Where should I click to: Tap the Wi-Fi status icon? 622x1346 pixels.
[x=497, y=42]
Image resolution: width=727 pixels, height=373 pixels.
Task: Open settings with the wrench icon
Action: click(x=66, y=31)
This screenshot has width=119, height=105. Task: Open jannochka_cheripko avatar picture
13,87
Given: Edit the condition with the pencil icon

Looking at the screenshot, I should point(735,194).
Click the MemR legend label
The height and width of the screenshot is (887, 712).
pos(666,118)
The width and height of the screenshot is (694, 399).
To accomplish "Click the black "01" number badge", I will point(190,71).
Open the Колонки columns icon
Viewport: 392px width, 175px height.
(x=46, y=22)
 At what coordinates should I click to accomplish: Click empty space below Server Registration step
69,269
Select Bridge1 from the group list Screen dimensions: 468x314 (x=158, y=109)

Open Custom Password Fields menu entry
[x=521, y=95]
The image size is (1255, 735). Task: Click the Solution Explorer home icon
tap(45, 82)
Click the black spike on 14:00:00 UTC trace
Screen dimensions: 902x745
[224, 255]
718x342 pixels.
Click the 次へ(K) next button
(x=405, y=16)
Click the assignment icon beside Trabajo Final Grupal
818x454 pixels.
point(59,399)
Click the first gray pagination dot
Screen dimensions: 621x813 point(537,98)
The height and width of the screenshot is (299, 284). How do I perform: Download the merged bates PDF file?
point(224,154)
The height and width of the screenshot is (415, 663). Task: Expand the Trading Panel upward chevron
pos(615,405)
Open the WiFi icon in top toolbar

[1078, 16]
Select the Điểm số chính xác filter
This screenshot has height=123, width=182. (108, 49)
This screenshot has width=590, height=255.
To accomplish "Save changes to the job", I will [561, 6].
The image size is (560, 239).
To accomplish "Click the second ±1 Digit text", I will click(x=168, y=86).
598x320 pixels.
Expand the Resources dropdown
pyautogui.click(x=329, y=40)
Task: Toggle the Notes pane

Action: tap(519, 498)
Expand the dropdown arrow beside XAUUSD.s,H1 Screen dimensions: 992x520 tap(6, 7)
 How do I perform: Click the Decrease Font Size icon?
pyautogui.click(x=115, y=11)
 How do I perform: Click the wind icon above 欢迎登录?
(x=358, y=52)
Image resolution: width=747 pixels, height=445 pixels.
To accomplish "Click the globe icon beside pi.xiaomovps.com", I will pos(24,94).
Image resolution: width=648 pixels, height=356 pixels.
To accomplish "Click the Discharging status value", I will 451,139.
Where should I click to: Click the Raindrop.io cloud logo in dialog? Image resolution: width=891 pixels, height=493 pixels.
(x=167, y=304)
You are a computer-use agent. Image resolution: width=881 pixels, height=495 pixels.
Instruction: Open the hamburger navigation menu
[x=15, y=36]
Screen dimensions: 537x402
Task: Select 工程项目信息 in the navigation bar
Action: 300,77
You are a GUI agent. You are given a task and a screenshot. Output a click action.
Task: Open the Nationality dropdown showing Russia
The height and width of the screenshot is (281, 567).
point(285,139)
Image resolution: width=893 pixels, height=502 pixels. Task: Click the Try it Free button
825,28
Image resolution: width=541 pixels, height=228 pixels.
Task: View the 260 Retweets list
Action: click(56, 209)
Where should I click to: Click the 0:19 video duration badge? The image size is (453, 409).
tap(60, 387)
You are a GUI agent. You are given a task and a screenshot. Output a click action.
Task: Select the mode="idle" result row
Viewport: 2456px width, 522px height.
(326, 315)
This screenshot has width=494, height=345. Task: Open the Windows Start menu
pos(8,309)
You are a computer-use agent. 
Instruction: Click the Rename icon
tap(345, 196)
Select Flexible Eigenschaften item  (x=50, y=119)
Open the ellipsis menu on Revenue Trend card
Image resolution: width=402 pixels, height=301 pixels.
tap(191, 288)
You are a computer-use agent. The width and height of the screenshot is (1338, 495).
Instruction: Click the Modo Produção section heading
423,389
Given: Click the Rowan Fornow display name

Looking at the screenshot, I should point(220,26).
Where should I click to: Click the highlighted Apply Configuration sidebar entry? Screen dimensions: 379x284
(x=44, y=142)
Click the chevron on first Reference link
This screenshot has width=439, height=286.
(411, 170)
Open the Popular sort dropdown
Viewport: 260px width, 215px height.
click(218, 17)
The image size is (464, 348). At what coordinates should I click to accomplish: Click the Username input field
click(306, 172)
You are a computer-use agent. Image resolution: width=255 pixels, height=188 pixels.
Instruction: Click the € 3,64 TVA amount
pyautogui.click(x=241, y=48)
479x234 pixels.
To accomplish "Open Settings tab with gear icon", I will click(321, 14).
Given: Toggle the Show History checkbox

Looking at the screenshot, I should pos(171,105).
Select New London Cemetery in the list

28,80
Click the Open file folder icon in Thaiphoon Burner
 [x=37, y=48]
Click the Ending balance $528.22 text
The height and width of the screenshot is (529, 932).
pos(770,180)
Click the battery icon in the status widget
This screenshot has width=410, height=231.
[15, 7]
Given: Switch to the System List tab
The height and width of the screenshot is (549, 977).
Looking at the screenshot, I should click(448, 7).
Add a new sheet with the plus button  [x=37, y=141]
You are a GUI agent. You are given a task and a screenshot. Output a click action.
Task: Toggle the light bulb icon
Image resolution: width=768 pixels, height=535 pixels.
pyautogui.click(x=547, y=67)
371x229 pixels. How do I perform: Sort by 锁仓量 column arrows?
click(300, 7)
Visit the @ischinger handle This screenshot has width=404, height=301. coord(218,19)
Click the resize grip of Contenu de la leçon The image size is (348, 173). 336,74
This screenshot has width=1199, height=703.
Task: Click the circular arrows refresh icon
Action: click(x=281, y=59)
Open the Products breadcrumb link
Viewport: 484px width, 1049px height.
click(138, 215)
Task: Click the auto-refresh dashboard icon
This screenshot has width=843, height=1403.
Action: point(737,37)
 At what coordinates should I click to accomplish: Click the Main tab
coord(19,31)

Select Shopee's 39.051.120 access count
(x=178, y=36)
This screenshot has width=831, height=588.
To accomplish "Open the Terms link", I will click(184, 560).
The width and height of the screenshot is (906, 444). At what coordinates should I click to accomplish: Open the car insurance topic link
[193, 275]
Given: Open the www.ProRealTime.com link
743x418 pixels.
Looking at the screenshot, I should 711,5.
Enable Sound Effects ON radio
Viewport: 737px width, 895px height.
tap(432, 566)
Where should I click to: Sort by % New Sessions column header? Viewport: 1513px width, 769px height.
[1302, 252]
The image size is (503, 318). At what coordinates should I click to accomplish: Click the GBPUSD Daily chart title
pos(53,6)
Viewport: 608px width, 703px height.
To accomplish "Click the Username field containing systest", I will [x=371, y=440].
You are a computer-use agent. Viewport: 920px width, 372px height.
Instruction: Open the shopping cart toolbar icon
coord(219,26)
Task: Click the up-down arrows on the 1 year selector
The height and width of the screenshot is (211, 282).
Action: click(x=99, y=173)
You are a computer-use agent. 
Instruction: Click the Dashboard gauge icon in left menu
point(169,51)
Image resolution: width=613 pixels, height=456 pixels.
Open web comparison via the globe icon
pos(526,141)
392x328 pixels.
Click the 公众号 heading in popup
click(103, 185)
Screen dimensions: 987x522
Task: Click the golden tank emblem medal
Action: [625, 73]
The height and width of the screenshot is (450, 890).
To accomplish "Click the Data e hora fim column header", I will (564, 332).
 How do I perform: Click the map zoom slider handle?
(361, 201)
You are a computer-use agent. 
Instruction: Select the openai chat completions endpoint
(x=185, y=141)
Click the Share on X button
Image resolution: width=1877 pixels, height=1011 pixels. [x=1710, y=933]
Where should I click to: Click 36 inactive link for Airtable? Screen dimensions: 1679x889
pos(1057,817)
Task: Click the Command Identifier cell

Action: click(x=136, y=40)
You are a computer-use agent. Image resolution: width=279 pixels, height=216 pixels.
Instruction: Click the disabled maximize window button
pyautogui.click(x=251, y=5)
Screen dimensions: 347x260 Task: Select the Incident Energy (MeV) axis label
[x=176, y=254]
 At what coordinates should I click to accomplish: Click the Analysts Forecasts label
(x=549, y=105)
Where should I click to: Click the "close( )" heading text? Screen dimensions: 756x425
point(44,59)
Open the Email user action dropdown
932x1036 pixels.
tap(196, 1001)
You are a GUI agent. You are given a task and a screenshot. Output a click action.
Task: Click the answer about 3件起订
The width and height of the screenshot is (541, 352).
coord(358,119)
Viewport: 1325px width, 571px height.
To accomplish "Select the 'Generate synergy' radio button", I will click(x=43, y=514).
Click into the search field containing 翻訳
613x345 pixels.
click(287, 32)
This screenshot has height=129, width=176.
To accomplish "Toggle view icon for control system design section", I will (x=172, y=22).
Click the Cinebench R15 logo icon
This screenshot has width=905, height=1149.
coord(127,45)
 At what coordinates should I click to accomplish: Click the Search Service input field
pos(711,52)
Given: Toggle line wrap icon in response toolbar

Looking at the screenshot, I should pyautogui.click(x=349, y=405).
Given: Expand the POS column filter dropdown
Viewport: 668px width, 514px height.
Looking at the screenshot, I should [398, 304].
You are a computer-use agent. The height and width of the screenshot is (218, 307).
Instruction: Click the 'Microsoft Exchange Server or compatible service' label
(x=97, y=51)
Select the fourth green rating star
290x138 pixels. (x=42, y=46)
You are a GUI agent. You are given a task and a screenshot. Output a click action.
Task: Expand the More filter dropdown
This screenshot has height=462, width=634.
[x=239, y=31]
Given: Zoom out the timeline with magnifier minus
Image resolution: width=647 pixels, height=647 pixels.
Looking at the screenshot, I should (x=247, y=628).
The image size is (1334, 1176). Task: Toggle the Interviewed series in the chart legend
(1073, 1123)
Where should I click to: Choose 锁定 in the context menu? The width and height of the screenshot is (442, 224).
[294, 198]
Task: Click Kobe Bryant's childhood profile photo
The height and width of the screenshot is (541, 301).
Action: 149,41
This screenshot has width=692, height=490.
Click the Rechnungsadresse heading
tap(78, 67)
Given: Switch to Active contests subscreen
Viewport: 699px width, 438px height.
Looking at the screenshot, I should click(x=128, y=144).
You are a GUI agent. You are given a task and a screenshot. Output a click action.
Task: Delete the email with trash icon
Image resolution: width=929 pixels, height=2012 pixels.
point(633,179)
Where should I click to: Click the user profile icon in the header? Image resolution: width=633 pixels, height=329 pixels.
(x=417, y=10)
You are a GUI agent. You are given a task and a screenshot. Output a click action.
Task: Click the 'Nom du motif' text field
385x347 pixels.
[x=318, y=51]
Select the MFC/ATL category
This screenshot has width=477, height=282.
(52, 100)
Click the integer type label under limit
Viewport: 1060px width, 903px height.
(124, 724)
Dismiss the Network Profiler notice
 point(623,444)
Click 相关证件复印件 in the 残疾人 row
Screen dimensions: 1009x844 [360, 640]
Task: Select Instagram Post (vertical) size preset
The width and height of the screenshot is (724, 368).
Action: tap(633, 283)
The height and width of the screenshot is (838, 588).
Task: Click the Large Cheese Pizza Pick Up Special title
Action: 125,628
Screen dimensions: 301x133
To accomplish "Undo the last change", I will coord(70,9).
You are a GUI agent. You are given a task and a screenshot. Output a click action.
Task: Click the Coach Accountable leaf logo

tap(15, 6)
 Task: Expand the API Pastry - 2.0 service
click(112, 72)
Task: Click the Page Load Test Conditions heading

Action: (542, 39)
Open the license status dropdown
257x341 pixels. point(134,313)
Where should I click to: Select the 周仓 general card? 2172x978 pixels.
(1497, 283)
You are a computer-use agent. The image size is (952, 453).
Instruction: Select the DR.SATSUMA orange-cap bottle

- WHAT THE TASK REQUIRES
The number of lines in the data holding the string "Switch" is the whole answer.

- RESULT FOR THIS EXERCISE
2